Some git hosting sites (e.g forgejo instances tweaked to support git-annex) can store annexed contents. The goal here would be to encrypt the annexed file contents, but not the git repo. What would it take?
Git-annex encryption can be enabled for special remotes, but in this case there is only a "regular" git remote so there is no way to set the config.
My first intuition was to initialize a type=git special remote pointing to the same location, but it does not support encryption
(initremote
fails with git-annex: Unexpected parameters: encryption keyid
).
There is the gcrypt special remote (and it worked with the forgejo instance I tried), but it encrypts / obfuscates everything (file names, commits etc.) and turns each push into a force push.
The advantage of having the annexed files but not the git repo encrypted is that the file tree, commit history, readme and all the things typically displayed by the site would still be viewable (communicating repository layout, contents), but GPG keys would be used to control practical access (possibly on top of site's access premissions).
Thanks in advance for considering! -- MSz
Another place this came up is https://git-annex.branchable.com/design/passthrough_proxy/#index14h2 where a proxy to an encrypted special remote necessarily does encryption server side, but the user may not want the server to see their unencrypted files.
There I suggested "adding a special remote that does its own client-side encryption in front of the proxy". Such a layered special remote could also be used with a git remote. There would be some complexity cost, since you would have two remote names, one used for git and the other for git-annex.

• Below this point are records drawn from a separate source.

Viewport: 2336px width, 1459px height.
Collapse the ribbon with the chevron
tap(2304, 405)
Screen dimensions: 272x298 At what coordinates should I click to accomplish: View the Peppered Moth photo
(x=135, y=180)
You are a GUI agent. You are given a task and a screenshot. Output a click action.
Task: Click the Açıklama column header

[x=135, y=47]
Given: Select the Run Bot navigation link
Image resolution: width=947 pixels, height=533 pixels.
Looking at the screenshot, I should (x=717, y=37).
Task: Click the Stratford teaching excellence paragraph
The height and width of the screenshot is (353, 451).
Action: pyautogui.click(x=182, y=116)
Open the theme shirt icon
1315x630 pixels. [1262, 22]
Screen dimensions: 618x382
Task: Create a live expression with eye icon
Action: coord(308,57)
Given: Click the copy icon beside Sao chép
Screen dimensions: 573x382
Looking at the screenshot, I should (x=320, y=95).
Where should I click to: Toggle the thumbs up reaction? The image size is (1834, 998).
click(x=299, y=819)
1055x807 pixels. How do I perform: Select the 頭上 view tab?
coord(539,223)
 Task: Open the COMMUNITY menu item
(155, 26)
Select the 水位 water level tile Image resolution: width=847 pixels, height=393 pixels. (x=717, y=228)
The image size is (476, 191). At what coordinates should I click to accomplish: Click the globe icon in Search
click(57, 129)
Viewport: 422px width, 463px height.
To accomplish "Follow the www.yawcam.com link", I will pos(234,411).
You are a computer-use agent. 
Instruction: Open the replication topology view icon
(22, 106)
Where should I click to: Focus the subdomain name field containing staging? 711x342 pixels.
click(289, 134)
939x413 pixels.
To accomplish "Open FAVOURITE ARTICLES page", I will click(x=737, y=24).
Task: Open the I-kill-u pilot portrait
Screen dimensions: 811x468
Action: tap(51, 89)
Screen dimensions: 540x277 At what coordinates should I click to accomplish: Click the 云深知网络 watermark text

Implementing object encryption in git remotes is certianly possible, but it would be a special case and the existing code for encrypting special remotes (particularly Remote.Helper.Special.specialRemote) would not be able to be reused.
There's also the problem that, if such a git repository is added as a regular remote, and the git-annex branch that indicates that it is encrypted has not yet been pulled, git-annex would not realize that it is supposed to be encrypted, so would send unencrypted objects to it. This seems like an easy situation to accidentially get into eg:
Overall I prefer the idea of layering an encrypted special remote to complicating the git remote with encryption. Enabling that special remote could make git-annex treat the underlying remote as annex-ignore, to prevent accidentially sending unencrypted objects to it.
There could also be situations where you want to store some files unencrypted on a git hosting site to let them be accessible via its UI, but encrypt other files, and the layered special remote also allows for that kind of thing.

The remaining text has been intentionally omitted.